◆ BRIEF
Your answer must be the records, copied with no change.
*** INFORMATION SUPPLIED ***
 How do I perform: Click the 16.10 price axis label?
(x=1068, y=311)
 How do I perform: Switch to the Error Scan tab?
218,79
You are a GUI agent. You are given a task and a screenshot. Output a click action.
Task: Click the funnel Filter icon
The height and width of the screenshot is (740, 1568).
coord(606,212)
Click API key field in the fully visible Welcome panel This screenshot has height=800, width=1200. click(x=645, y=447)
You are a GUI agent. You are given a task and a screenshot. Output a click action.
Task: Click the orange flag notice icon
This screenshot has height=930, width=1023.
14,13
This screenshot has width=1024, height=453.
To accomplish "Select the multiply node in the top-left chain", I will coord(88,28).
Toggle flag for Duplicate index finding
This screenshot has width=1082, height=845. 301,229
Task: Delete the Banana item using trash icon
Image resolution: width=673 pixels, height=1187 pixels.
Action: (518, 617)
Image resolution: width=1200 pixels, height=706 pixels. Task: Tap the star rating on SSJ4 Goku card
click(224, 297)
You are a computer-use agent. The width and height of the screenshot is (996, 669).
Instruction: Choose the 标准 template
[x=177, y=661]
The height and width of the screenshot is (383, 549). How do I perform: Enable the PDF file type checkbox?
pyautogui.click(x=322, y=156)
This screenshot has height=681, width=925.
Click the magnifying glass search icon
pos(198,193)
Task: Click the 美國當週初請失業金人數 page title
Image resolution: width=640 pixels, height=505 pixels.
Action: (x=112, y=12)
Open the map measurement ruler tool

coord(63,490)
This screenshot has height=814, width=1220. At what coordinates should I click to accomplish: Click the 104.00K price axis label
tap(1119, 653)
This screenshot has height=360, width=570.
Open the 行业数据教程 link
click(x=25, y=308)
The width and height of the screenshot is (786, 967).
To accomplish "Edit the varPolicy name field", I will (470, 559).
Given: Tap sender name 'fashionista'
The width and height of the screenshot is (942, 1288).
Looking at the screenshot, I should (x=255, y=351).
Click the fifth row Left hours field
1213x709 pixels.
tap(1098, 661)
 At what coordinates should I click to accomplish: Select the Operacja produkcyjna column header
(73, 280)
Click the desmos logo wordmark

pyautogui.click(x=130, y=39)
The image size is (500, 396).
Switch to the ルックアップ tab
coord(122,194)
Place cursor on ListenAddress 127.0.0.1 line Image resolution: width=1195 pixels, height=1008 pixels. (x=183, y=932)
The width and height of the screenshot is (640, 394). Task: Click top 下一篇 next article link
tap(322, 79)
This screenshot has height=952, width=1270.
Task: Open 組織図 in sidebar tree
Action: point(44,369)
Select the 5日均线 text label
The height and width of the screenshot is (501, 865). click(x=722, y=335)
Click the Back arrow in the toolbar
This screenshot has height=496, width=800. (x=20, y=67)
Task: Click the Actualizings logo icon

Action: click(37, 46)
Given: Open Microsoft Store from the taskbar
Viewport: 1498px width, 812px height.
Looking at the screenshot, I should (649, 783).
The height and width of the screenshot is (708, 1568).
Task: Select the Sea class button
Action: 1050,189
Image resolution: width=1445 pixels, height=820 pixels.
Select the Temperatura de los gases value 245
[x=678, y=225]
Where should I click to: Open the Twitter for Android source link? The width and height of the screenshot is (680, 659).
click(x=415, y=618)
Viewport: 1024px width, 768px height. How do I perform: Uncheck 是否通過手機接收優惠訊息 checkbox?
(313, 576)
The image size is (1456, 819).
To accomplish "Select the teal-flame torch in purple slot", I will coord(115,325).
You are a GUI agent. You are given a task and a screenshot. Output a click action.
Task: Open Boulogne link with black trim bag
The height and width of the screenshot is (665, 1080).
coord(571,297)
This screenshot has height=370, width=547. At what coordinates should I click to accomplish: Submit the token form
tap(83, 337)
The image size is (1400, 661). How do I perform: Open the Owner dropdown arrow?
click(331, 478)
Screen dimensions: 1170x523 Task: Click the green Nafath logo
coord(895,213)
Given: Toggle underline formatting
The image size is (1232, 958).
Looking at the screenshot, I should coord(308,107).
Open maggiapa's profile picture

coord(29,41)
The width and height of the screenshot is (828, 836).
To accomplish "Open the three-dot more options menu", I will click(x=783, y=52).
***
◆ YOUR RESPONSE
 How do I perform: Click the 16.10 price axis label?
(x=1068, y=311)
 How do I perform: Switch to the Error Scan tab?
218,79
You are a GUI agent. You are given a task and a screenshot. Output a click action.
Task: Click the funnel Filter icon
The height and width of the screenshot is (740, 1568).
coord(606,212)
Click API key field in the fully visible Welcome panel This screenshot has height=800, width=1200. click(x=645, y=447)
You are a GUI agent. You are given a task and a screenshot. Output a click action.
Task: Click the orange flag notice icon
This screenshot has height=930, width=1023.
14,13
This screenshot has width=1024, height=453.
To accomplish "Select the multiply node in the top-left chain", I will coord(88,28).
Toggle flag for Duplicate index finding
This screenshot has width=1082, height=845. 301,229
Task: Delete the Banana item using trash icon
Image resolution: width=673 pixels, height=1187 pixels.
Action: (518, 617)
Image resolution: width=1200 pixels, height=706 pixels. Task: Tap the star rating on SSJ4 Goku card
click(224, 297)
You are a computer-use agent. The width and height of the screenshot is (996, 669).
Instruction: Choose the 标准 template
[x=177, y=661]
The height and width of the screenshot is (383, 549). How do I perform: Enable the PDF file type checkbox?
pyautogui.click(x=322, y=156)
This screenshot has height=681, width=925.
Click the magnifying glass search icon
pos(198,193)
Task: Click the 美國當週初請失業金人數 page title
Image resolution: width=640 pixels, height=505 pixels.
Action: (x=112, y=12)
Open the map measurement ruler tool

coord(63,490)
This screenshot has height=814, width=1220. At what coordinates should I click to accomplish: Click the 104.00K price axis label
tap(1119, 653)
This screenshot has height=360, width=570.
Open the 行业数据教程 link
click(x=25, y=308)
The width and height of the screenshot is (786, 967).
To accomplish "Edit the varPolicy name field", I will (470, 559).
Given: Tap sender name 'fashionista'
The width and height of the screenshot is (942, 1288).
Looking at the screenshot, I should (x=255, y=351).
Click the fifth row Left hours field
1213x709 pixels.
tap(1098, 661)
 At what coordinates should I click to accomplish: Select the Operacja produkcyjna column header
(73, 280)
Click the desmos logo wordmark

pyautogui.click(x=130, y=39)
The image size is (500, 396).
Switch to the ルックアップ tab
coord(122,194)
Place cursor on ListenAddress 127.0.0.1 line Image resolution: width=1195 pixels, height=1008 pixels. (x=183, y=932)
The width and height of the screenshot is (640, 394). Task: Click top 下一篇 next article link
tap(322, 79)
This screenshot has height=952, width=1270.
Task: Open 組織図 in sidebar tree
Action: point(44,369)
Select the 5日均线 text label
The height and width of the screenshot is (501, 865). click(x=722, y=335)
Click the Back arrow in the toolbar
This screenshot has height=496, width=800. (x=20, y=67)
Task: Click the Actualizings logo icon

Action: click(37, 46)
Given: Open Microsoft Store from the taskbar
Viewport: 1498px width, 812px height.
Looking at the screenshot, I should (649, 783).
The height and width of the screenshot is (708, 1568).
Task: Select the Sea class button
Action: 1050,189
Image resolution: width=1445 pixels, height=820 pixels.
Select the Temperatura de los gases value 245
[x=678, y=225]
Where should I click to: Open the Twitter for Android source link? The width and height of the screenshot is (680, 659).
click(x=415, y=618)
Viewport: 1024px width, 768px height. How do I perform: Uncheck 是否通過手機接收優惠訊息 checkbox?
(313, 576)
The image size is (1456, 819).
To accomplish "Select the teal-flame torch in purple slot", I will coord(115,325).
You are a GUI agent. You are given a task and a screenshot. Output a click action.
Task: Open Boulogne link with black trim bag
The height and width of the screenshot is (665, 1080).
coord(571,297)
This screenshot has height=370, width=547. At what coordinates should I click to accomplish: Submit the token form
tap(83, 337)
The image size is (1400, 661). How do I perform: Open the Owner dropdown arrow?
click(331, 478)
Screen dimensions: 1170x523 Task: Click the green Nafath logo
coord(895,213)
Given: Toggle underline formatting
The image size is (1232, 958).
Looking at the screenshot, I should coord(308,107).
Open maggiapa's profile picture

coord(29,41)
The width and height of the screenshot is (828, 836).
To accomplish "Open the three-dot more options menu", I will click(x=783, y=52).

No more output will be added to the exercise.